Citation: (2004) When Immune Defenses Turn Traitor. PLoS Biol 2(12): e446. https://doi.org/10.1371/journal.pbio.0020446
Published: November 30, 2004
Copyright: © 2004 Public Library of Science. This is an open-access article distributed under the terms of the Creative Commons Attribution License, which permits unrestricted use, distribution, and reproduction in any medium, provided the original work is properly cited.
When pathogens enter your body, most wind up engulfed (by phagocytes), poisoned (by stomach acids), or flushed out of your system. These defenses kick in when a bacterium's toxic secretions bind to cellular receptors that trigger a chain of events ending in an innate response. A wide variety of cells and chemicals, including phagocytes and cytokines, initiate the inflammatory reaction that redirects innate defenses in the bloodstream to the infected site.
If all goes well, the innate system successfully contains and eliminates a pathogen at the site of infection. But if infection persists, so will the inflammatory response, and these first responders turn traitor. It's thought that the immune response rather than the bacteria, for example, causes diarrhea in food poisoning. And when infection leads to death—as happens in septic shock—the immune response may be just as culpable as the infectious microbe.
To better understand the interplay between pathogen and host in the onset of infection and disease, David Schneider and colleagues turned to the genetically compliant fruitfly Drosophila and the food-borne pathogen Salmonella. Working with mutant strains of both fly and bacteria, the authors identified genes important to the development of infection and disease and showed that the host's reaction can indeed be lethal.
Pathogens possess various means to infect their host, unleashing toxins and secreting molecules that enhance virulence by breaching cell membranes and altering the intracellular environment. Fruitflies combat these intrusions with various innate responses, including phagocytosis. In this study, the authors investigated how Drosophila phagocytes find, engulf, and kill invading microbes and then alert the rest of the immune system—and how Salmonella circumvents these defenses to initiate disease.

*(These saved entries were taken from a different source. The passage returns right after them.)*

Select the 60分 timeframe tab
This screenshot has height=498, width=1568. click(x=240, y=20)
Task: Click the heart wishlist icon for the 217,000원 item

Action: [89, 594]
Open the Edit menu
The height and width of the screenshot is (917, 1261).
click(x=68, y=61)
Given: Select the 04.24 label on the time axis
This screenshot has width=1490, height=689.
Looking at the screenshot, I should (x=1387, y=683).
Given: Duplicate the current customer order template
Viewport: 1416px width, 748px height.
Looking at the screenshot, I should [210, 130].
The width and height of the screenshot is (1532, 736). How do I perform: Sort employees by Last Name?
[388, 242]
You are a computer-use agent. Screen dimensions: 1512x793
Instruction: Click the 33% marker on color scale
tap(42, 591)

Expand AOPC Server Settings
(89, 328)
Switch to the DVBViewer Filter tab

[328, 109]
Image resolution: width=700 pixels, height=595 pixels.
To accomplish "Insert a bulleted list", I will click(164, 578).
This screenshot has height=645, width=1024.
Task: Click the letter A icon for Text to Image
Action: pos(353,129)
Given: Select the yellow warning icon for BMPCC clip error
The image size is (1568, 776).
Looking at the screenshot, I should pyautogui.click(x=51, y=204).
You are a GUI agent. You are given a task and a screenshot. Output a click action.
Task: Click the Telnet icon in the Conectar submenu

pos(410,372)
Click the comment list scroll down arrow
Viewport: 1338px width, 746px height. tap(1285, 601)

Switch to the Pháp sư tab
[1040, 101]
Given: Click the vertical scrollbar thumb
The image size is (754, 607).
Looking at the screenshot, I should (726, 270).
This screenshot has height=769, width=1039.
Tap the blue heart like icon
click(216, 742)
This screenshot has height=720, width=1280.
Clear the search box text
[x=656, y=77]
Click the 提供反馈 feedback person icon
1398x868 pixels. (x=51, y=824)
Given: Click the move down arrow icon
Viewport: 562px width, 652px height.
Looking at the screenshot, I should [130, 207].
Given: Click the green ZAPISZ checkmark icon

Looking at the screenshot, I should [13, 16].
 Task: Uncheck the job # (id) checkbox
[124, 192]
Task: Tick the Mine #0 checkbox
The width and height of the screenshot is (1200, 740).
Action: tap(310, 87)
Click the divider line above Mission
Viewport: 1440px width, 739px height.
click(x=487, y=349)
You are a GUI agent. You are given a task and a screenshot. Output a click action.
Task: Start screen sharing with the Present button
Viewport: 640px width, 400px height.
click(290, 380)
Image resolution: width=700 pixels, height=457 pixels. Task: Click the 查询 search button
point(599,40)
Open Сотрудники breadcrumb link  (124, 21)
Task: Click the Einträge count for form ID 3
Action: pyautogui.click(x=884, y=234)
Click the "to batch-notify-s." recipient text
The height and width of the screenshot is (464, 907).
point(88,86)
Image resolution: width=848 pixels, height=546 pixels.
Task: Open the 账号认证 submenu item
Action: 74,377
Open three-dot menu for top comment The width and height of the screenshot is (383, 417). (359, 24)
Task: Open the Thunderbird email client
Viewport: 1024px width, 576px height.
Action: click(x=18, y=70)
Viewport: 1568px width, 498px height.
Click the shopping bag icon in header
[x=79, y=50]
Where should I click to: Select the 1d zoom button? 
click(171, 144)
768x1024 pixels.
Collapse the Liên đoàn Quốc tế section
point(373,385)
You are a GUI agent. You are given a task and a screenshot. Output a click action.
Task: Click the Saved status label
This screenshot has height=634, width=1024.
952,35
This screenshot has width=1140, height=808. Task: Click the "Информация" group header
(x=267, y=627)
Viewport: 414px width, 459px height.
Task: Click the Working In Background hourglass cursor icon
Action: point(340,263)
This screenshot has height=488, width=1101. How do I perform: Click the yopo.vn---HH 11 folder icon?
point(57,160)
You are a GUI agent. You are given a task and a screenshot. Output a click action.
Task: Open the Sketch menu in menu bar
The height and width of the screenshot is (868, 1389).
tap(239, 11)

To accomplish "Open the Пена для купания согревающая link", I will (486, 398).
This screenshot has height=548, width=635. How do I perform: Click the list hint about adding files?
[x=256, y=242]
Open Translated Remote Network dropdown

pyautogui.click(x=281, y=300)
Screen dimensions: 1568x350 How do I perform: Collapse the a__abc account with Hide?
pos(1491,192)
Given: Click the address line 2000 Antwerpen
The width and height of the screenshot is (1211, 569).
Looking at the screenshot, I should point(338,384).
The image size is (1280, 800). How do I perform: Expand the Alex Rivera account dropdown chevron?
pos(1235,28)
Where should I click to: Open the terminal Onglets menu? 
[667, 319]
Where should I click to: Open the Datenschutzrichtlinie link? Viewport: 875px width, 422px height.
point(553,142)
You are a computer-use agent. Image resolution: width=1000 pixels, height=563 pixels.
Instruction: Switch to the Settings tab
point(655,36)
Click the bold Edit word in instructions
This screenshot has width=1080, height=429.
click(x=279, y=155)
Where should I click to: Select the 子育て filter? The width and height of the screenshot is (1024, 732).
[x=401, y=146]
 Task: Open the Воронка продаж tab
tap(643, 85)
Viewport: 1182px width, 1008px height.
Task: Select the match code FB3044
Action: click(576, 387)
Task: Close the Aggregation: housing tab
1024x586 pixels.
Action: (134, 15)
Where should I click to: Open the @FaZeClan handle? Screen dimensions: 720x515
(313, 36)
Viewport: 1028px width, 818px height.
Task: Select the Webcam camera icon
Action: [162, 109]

Schneider and colleagues used a Salmonella strain (S. tyhphimurium) that produces two pathogenicity complexes, called type III secretion apparatuses, which shuttle virulence molecules through the host's cell membrane and into its cytoplasm. One complex, SPI1, facilitates cell entry while the other, SPI2, retools the intracellular environment to suit bacterial growth. The authors created a series of less virulent Salmonella strains and examined their effects on wild-type (nonmutant) flies. In addition, they looked at infections of wild-type Salmonella in flies carrying mutations in two critical immune response pathways (called Toll and imd, for immune deficiency).
Imd mutants infected with nonmutant Salmonella died much faster than the Toll mutants and had far more bacteria in their blood. When Schneider and colleagues correlated Salmonella population numbers with fly fate, they discovered something surprising. In other bacteria models, flies die when bacterial pathogen numbers reach a critical mass. Here, Salmonella populations hit a ceiling and the flies died with comparatively few bacteria. In flies infected with Salmonella strains lacking either one or the other virulence complex, the flies survived despite increased bacterial growth.
The authors explain this surprising finding with a model in which the fly's immune response produces substances that ultimately engineer its own destruction. Their model is supported by experiments showing that flies carrying a mutation in the eiger gene—a homolog of the human TNF gene—live longer with Salmonella infections. This is the same phenomenon seen in TNF-induced septic shock, when patients die as much from their immune system's response to infection as from the bacteria itself. Since many of the proteins involved in the Drosophila imd pathway have counterparts in the mammalian antibacterial immune response, the model described here can help identify the genetic agents of metabolic collapse associated with bacterial infections in humans.